--- Start Entries supplied ---

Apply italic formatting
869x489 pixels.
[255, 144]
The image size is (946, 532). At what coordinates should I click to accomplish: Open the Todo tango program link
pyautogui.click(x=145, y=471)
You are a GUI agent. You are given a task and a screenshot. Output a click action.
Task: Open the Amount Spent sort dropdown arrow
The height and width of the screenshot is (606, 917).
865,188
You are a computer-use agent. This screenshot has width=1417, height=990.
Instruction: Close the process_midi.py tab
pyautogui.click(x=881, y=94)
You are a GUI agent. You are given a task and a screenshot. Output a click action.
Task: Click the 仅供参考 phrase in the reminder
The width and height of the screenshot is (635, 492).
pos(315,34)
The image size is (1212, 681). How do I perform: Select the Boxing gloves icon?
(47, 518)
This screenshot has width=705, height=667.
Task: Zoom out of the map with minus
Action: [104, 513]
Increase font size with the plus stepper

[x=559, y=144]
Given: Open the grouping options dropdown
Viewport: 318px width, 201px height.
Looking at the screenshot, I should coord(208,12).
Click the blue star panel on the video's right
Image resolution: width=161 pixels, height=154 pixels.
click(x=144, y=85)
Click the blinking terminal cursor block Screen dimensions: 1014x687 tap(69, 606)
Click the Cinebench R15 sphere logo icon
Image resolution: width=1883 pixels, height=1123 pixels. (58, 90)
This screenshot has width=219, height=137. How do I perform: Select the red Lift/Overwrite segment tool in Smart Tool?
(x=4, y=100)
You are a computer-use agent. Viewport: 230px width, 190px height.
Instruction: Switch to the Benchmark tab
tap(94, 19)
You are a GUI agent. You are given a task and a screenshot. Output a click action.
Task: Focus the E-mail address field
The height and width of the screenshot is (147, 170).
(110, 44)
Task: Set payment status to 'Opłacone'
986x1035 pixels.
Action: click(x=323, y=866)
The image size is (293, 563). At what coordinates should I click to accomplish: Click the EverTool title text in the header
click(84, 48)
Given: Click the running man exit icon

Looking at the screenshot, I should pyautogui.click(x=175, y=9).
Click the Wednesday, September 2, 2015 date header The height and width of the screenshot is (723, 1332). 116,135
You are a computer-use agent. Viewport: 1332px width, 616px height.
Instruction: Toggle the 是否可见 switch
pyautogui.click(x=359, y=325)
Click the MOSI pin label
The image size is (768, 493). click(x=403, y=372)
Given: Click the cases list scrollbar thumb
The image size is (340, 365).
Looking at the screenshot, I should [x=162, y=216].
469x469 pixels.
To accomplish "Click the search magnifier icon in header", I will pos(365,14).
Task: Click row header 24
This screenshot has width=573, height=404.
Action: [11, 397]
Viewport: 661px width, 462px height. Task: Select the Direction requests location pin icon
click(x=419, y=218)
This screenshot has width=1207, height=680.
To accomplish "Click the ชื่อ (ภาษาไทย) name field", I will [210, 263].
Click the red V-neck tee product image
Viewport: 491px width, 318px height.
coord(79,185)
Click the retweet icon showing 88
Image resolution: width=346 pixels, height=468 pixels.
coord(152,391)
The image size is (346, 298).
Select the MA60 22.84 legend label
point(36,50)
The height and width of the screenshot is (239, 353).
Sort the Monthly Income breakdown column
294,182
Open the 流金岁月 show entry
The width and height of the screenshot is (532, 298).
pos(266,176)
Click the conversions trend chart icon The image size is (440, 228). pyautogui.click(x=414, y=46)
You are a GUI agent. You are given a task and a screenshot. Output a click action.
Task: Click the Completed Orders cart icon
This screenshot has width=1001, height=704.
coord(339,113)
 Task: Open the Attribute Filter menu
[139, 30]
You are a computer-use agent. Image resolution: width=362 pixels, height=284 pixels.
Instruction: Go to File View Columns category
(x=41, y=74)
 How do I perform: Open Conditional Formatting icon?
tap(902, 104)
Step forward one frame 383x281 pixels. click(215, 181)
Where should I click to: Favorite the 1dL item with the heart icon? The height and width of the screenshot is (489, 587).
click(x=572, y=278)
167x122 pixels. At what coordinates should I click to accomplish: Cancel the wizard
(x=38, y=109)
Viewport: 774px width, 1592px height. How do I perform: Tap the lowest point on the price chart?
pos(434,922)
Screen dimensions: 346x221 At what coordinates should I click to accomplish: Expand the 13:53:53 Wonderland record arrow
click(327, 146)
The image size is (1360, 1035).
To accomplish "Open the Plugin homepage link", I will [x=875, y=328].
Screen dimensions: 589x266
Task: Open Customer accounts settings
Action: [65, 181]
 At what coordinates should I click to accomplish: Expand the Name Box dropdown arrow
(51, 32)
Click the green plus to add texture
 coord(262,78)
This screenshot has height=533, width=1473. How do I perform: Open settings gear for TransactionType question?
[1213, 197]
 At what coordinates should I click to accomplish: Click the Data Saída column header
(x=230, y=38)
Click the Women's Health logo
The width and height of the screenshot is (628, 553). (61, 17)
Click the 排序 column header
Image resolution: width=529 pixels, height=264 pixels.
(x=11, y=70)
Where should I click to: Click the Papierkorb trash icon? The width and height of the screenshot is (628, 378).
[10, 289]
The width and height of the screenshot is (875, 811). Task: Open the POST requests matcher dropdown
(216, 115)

--- End Entries supplied ---

Please copy the data word for word, from the line containing "Click the Women's Health logo" through the end of the data.

Click the Women's Health logo
The width and height of the screenshot is (628, 553). (61, 17)
Click the 排序 column header
Image resolution: width=529 pixels, height=264 pixels.
(x=11, y=70)
Where should I click to: Click the Papierkorb trash icon? The width and height of the screenshot is (628, 378).
[10, 289]
The width and height of the screenshot is (875, 811). Task: Open the POST requests matcher dropdown
(216, 115)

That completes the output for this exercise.